En una calle solitaria, las luces brillantes del bar daban un respiro a la oscuridad de la noche. El temible criminal conocido como El Gourmet entró en el establecimiento con la determinación de un asesino a sueldo, preparado para su fechoría mientras su mente se llenaba de oscuros pensamientos. El bar parecía una escena del crimen en ciernes, con pequeñas manchas rojas sobre los manteles de las mesas.
El Gourmet se acomodó en una esquina oscura, desde donde podría vigilar a sus víctimas. El camarero, un hombre fornido de tez morena y ojos penetrantes, trajo a sus jóvenes víctimas y se las puso delante. Años más tarde, en la cárcel, aquel camarero recordaría la escena con la añoranza y la tristeza del arrepentimiento por haber colaborado con semejante criminal.

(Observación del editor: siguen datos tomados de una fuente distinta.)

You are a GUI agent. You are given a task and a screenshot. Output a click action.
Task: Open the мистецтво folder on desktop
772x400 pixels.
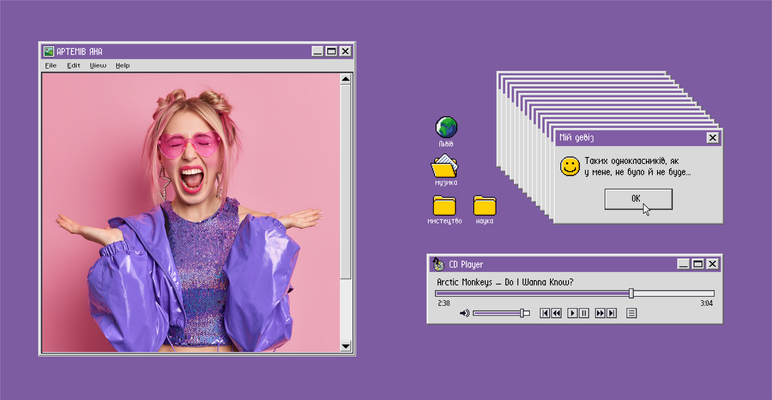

El Gourmet tomó un cuchillo, lo limpió con su servilleta de papel y sin mediar palabra atacó a su primera víctima. Apenas gritó. El afilado metal se hundió en su aceitunada piel y llegó hasta el hueso. Luego la llevó a su boca con sumo cuidado para no mancharse con el jugo que emanaba la fruta. El olor de la aceituna recién desgarrada llenó sus fosas nasales, embriagándolo con el aroma de la muerte. Masticó lentamente, saboreando cada pedazo de su víctima, antes de deglutir y seguir con la siguiente.
Luego, tomó el pan, condenado a convertirse en la herramienta de su oscura misión. Lo sumergió en el aceite de oliva, como si estuviera empapando un trapo en la sangre de un enemigo caído. Con un movimiento rápido, lo introdujo en su boca, saboreando el sabor amargo del aceite mezclado con la dulzura del pan recién horneado.
Insaciable, sus ojos se posaron sobre el plato de patatas fritas, dispuestas sin orden ni concierto, como si fueran los restos de un brutal enfrentamiento. El Gourmet tomó una de ellas, sus dedos ejerciendo una presión mortal sobre su víctima crujiente, que no tenía escapatoria. Con un movimiento lento y premeditado, hundió la patata en el pequeño bote de salsa, como si la estuviese ahogando lentamente. Cuando la retiró estaba cubierta por un líquido viscoso y rojizo. Sin piedad, la llevó a su boca y la aplastó entre sus dientes, triturándola hasta convertirla en un salado amasijo irreconocible. El crujido que emitía cada pedazo era música para sus oídos, una sinfonía de maldad y destrucción.
El Gourmet estaba a punto de cobrar su última víctima. Un sorbo de vino tinto, la bebida escarlata que parecía haber fluido directamente de las venas de una desafortunada víctima riojana. Levantó el vaso con ambas manos, con firmeza, y lo acercó a sus labios. En un gesto meticulosamente medido, dejó que el líquido se deslizara por su garganta, calentándola como un río de sangre.
Tras acabar la matanza el Gourmet se levantó y abandonó la escena del crimen con tanto sigilo como había entrado, no sin antes dejar, como último gesto de crueldad extrema, tantas monedas como costaba el aperitivo. Ni una más ni una menos.